On Friday Joe took her to dinner, as before. Over the veal scallopini he said that his wife had bought herself a “parlor organ” and that he thought it was the silliest cure she had ever tried and entirely at odds with her character. “A piano, she could have taken up piano,” he said. “But something has been nagging at her for an organ. Maybe she's getting pious in her forties, maybe she's atoning for the sin of flimsiness.” He gazed at Ruth.
It seemed to Ruth an admirable thing, learning to play an instrument; she remembered that when she was nine her mother had persuaded her to take up the violin, but after a few lessons she had to give up because she couldn't remember anything, her fingers gripped the instrument with a kind of paralysis. “Isn't it all right, an organ? If she wants one?”
“Yes, of course,” he said, and she saw that he was irritated by her inability to perceive his wife's motives. Any motives.
They ate in silence, his satisfaction with the food and his dissatisfaction with her answer mingling in his face.
“Carol doesn't like me, does she?” he asked.
“She likes you, Joe.”
He snorted softly. Lifting his eyes, portentously large and dark, he said, “Ruthie, you're just like your mother. She was so loyal it broke your heart. If you think I'm hanging around too much, tell me to stay away. If I'm boring you girls by trying to extend the past, please don't coddle me.” Then soothingly he was saying, “All right, no more. I always get self-pitying after a good meal. It keeps my weight down.” And she knew that her eyes were the color of hysteria. He began to talk of the decorations in the restaurant, of the girl cashier. And the rest of the evening, spent wandering about the Museum of Modern Art, he commented on everything, persuading her with his chatter and his constant cupping of her elbow that he was entirely reassured, that he knew she was glad to be with him because he was so lively and so erudite and so dear.

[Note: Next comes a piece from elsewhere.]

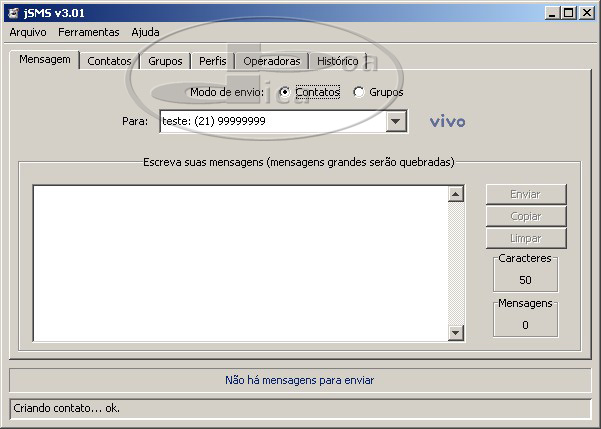This screenshot has width=601, height=429.
Task: Switch to the Contatos tab
Action: click(109, 61)
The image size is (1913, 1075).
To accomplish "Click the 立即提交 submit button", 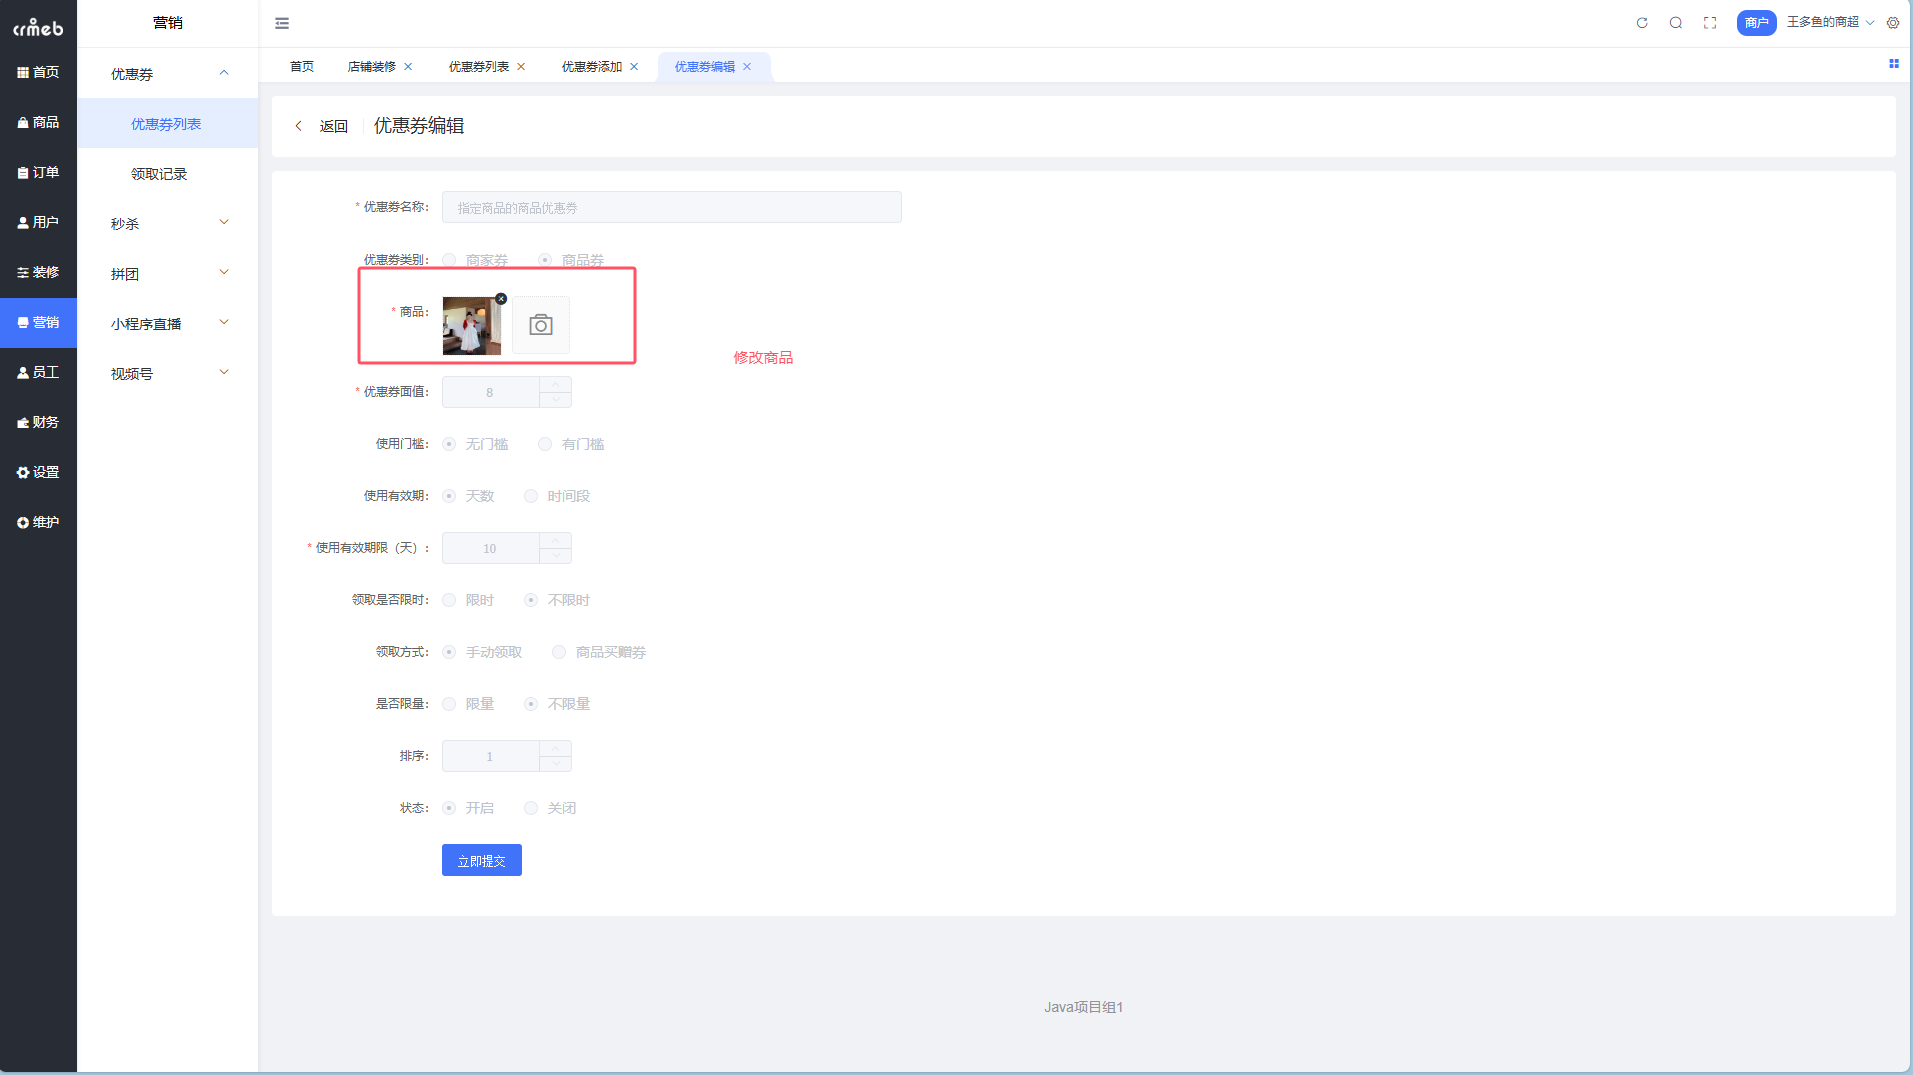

He began visiting, after that, as frequently as he had visited her mother, and she felt that in this effort of his to make amends for the hurt he had dealt her that evening, he was finding release from his mocking self that even her mother had been unable to exorcise.
One evening late in October, he paused in the lobby with her as she was seeing him to his car. “All set for the holidays?” he asked.
Aunt Vera, she said, had invited her and Carol to Thanksgiving Day dinner, and at Christmas she thought she would go up to
Carol's family and make her apologies for being such an unhappy guest in the summer.
“That's fine,” he said. “You don't feel neglected, I bet.” And they flashed smiles at each other. But he paused again out in the entrance where the slick, heavy leaves of the potted plants were bobbing in the moving mist. “Well, that's it,” he said resignedly. “Sigrid's going to New York to spend Christmas with her sister, who's just returned from Europe. I'd been thinking . . . well, this is the first Christmas since Alice left and she'd probably like us to carry on in the old way just once more. We could ask her friends in the next apartment to help decorate the tree and I'd make eggnog for everybody, and then on Christmas Day I'd roast a duckling for us and bake a mince pie. You remember? The only reason I'm thinking this way is that I've made a New Year's resolution already. After the first of the year you won't be seeing so much of me anymore. It's time I snapped out of it, it's time I left. I think that you and Carol ought to move to a sorority house or a dormitory. You need to get away from the place, too.”